By Jerry Kammer on March 3, 2017

Early in the morning I often work out while watching MSNBC's "Morning Joe" program, which provides a daily look at what the Washington political class is thinking about. But today, after it became obvious that the program was obsessively fixated on the Jeff Sessions story, I switched to "Fox and Friends". There, hosts Ainsley Earhardt and Brian Kilmeade promptly illustrated their network's own fixation — on illegal immigration.

The result, aided by some complementary research, was a case study on the fraught and polarized state of the nation's immigration debate.

"Fox and Friends" highlighted the grievances widely held by ordinary Americans whom Democrats have ignored at their own electoral peril. Over the past three decades progressives have progressively — in both senses of the word — turned away from their past opposition to illegal immigration. They now embrace illegal immigrants as full-fledged members of the coalition of marginalized groups that dominate Democratic politics.

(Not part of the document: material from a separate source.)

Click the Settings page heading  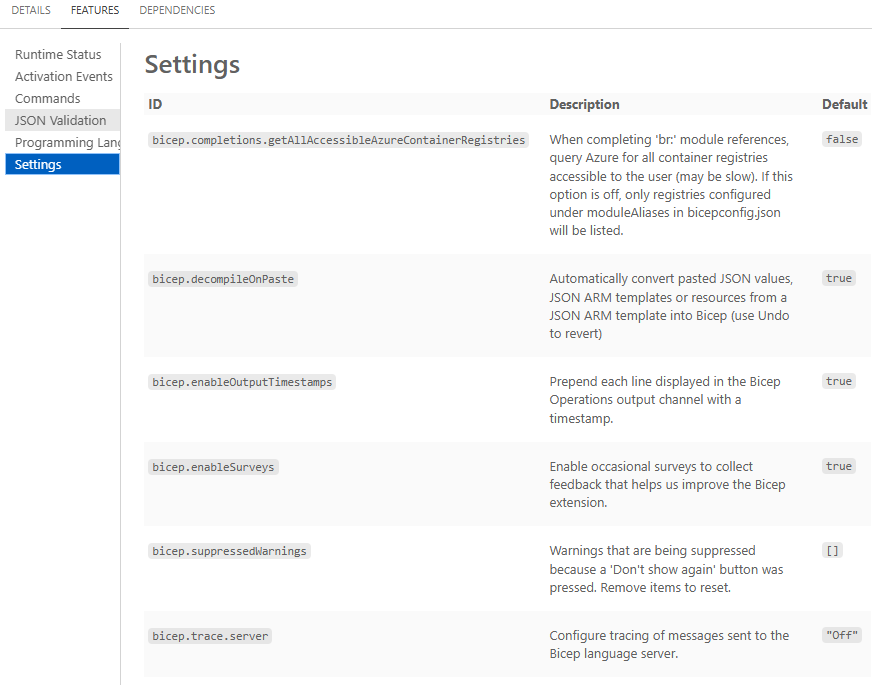[192, 64]
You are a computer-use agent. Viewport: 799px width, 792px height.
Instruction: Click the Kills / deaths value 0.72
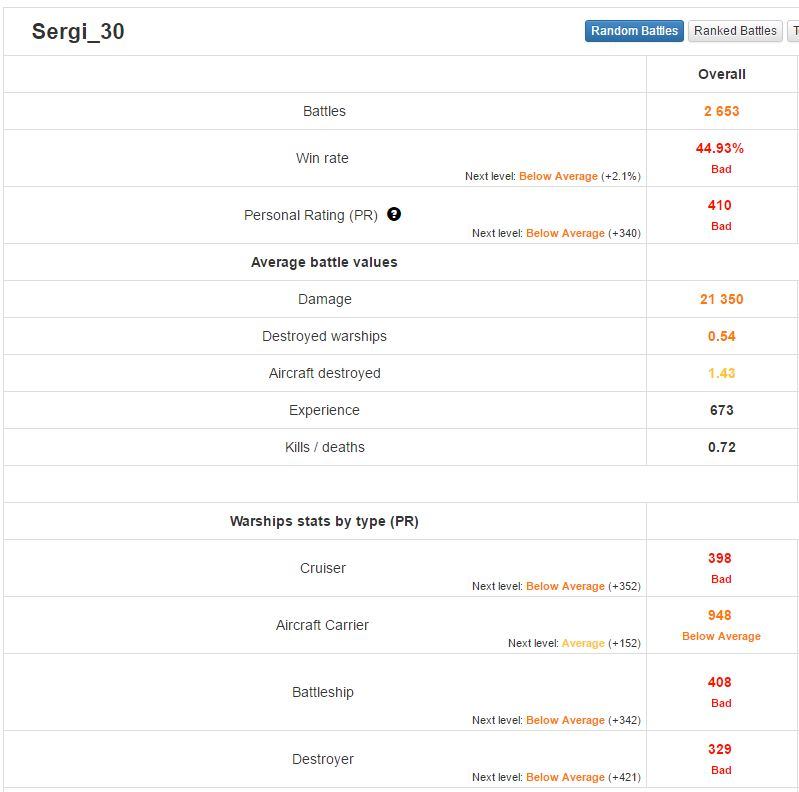722,447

Just before the program went to a commercial, Earhardt touted an upcoming segment. I didn't have the recorder on, so this is not exact, but it's close to what she said: "Democrats will do anything to help illegal immigrants, but what about those who are victims of crimes committed by illegal immigrants?"

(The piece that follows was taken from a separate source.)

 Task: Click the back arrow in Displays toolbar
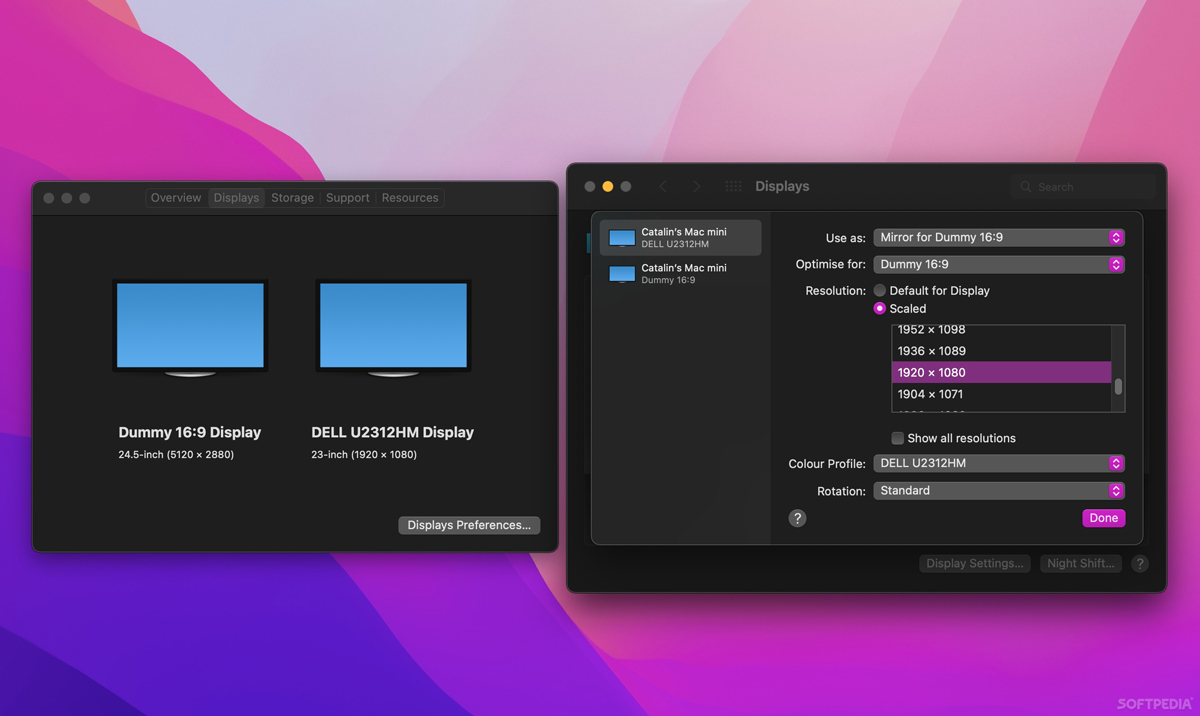(x=662, y=187)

After the break, Kilmeade referred to the Democrats' stone-faced reaction to President Trump's reference, in his address to Congress, to crimes committed by illegal immigrants. Kilmeade asked Boston's famously conservative talk-radio host Howie Carr, "Did it surprise you, even though you're from Massachusetts?"

"I couldn't believe it," Carr responded. "When President Trump said he was setting up an office to help out the victims of illegal alien crime ... there were these groans and suppressed hisses. It was probably the most disappointing — and I'm being kind — reaction that the Democrats had to the speech."

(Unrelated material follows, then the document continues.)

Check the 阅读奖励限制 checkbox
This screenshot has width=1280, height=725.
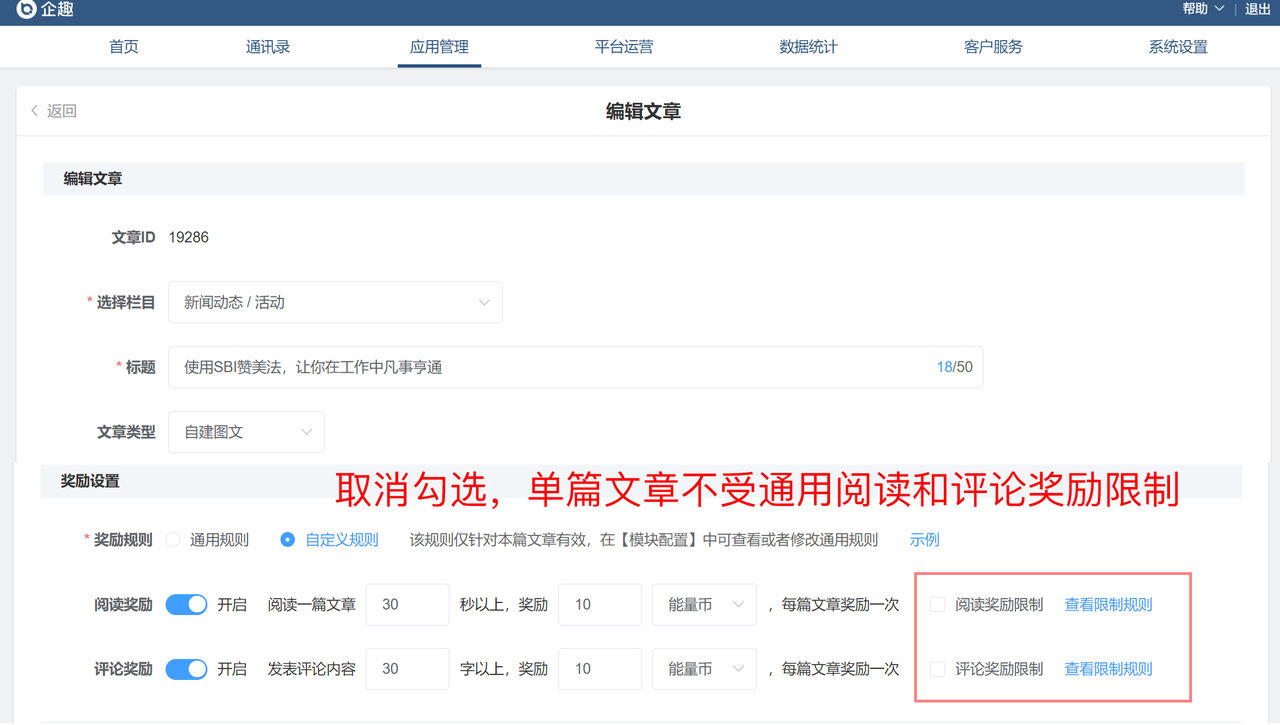click(938, 605)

Then "Fox and Friends" moved on to the story of Jamiel Shaw, one of Trump's guests in the gallery during Tuesday night's speech. In 2008, as Trump noted, Shaw's son, Jamiel II, was murdered by an illegal immigrant gang member in South Central Los Angeles.

Shaw, who endorsed Trump for president because of his stand against illegal immigration, gave a speech at the Republican convention in Cleveland. Tuesday, after Trump told his story and called him "a very good friend", most of the audience responded with a standing ovation.

But, as this video shows, at about the 44-minute mark, Democrats like Eleanor Holmes Norton and Adam Schiff stood but kept their arms impassively at their sides.

Shaw expressed disappointment with the congressional Democrats' response Tuesday night. "They don't want nothing but division, you know, bickering. ... I mean. Just the way they did that was so disrespectful. But it's bigger than them. So I just, you know, keep on moving, just ignore them, like they do me."

In an illustration of the point Ainsley Earhardt made about Democratic support for illegal immigrants, Holmes Norton's guest on Tuesday night at the Capitol was a young Dreamer, a woman brought illegally to the United States when she was a child. Dreamers are certainly the most sympathetic group of illegal immigrants.

In a press release announcing her invitation of Claudette Monroy, Holmes Norton made this tribute: "In the District of Columbia, we cherish our immigrant residents, who strengthen our communities and enrich our city's diversity. By inviting a D.C. DREAMer, the message to President Trump is that we will not stand for our families being torn apart. Thousands of DREAMers are now terrified by this president's rhetoric and extreme immigration actions. I am grateful Claudette is bravely standing strong and showing that DREAMers are here to stay."